WHAT YOU WILL DO:
From the passage on the Bear Stearns hedge funds, reproduce word for word the stretch between "Then the wheels" and "were made public.", inclusive.

PASSAGE PROVIDED:
A Decade Of Fallacy

Ten years ago yesterday, Bear Stearns sent a letter to shareholders of two specific hedge funds that it sponsored. Whenever anyone brings up the name now, you immediately know where this is going. That wasn’t the case in 2007, however. Whatever the world may think of Bear in hindsight, a decade ago it was a highly reputable firm.

These two particular hedge funds had earlier that year caused a rumble throughout the shadow system. On July 17, 2007, the bank finally declared them all but worthless, total wipeouts. In the mainstream, nobody could quite figure out why apart from invoking the generic idea of subprime mortgages. Everyone knew, or claimed afterward to know, that they were risky, but pinpointing the exact point of failure proved incredibly difficult. Something, something, CDS.

I wrote on August 1, 2007:

The strategy for the hedge funds, in simple terms, was to invest in senior tranches backed by subprime mortgages, hedged by puts against an ABX index. Information on the exact nature of the investments is still hard to come by under the veil of hedge fund secrecy but it looks to be that 90% of the investments were senior or better, meaning that 90% of the assets were AAA rated…

Then the wheels fell off, exactly where the models cannot predict. Despite the falling valuation of subprime CDO’s the ABX index stabilized. It seemed that the subprime loans made before the middle of 2006 were performing within constraints – it was the loans made in the third and fourth quarters that were the trouble. This distinction was the reason for the “all clear” signal that Wall Street and the Fed sent shortly after the New Century and Countrywide troubles were made public.

Credit default swaps through the Gaussian copula had been used since 2000 to obtain (meaning infer from market prices) correlation, which had meant up to that point mass production of even subprime MBS. The idea of senior tranches, including super senior, was overcollateralization; a thickness of protection where waterfall losses should never be able to wipe out all the mezzanines and equity pieces above. Yet, it was the senior tranches that were throughout of the greatest concern.

DATA EXTRACT:
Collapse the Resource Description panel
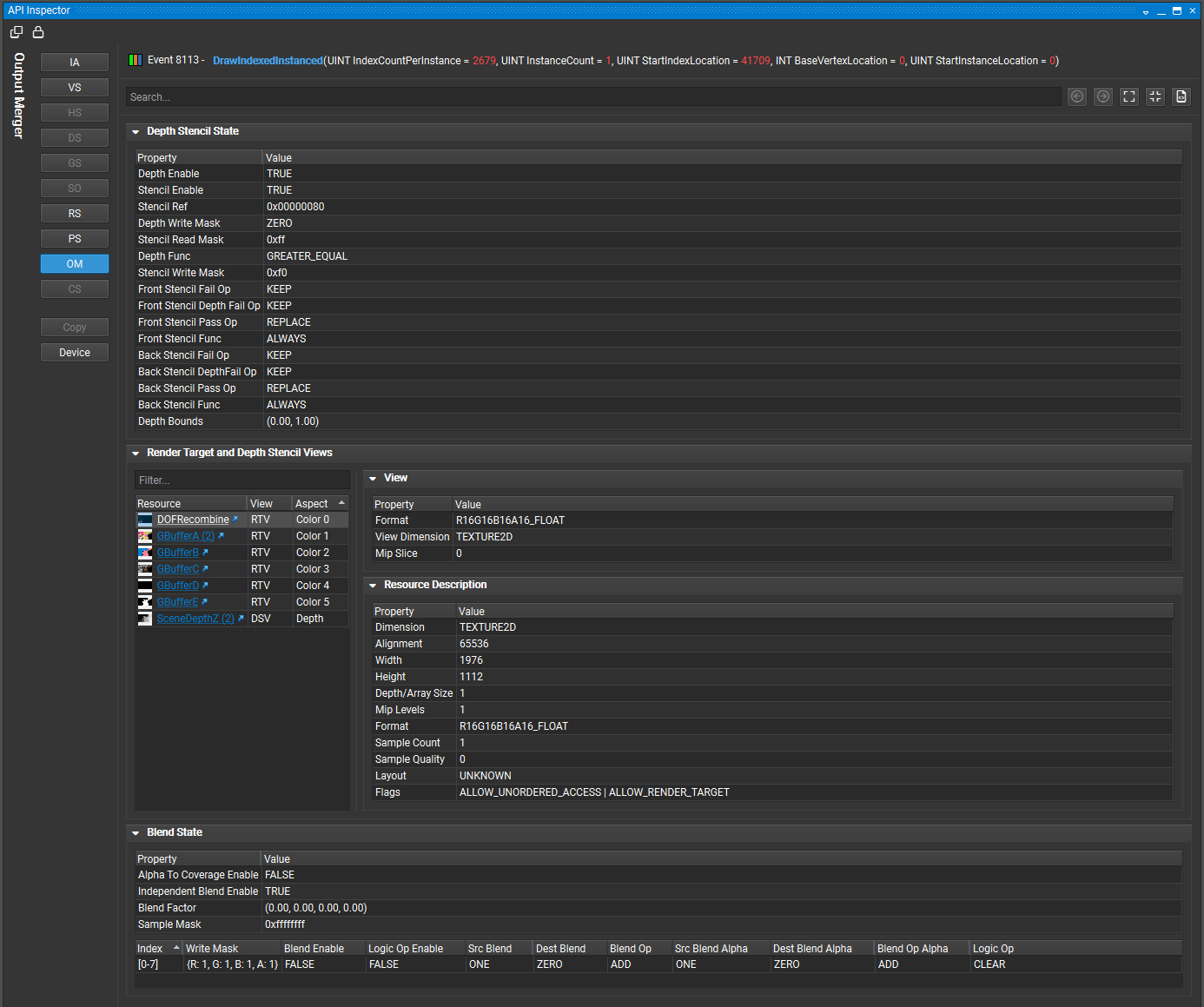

THE ANSWER:
Then the wheels fell off, exactly where the models cannot predict. Despite the falling valuation of subprime CDO’s the ABX index stabilized. It seemed that the subprime loans made before the middle of 2006 were performing within constraints – it was the loans made in the third and fourth quarters that were the trouble. This distinction was the reason for the “all clear” signal that Wall Street and the Fed sent shortly after the New Century and Countrywide troubles were made public.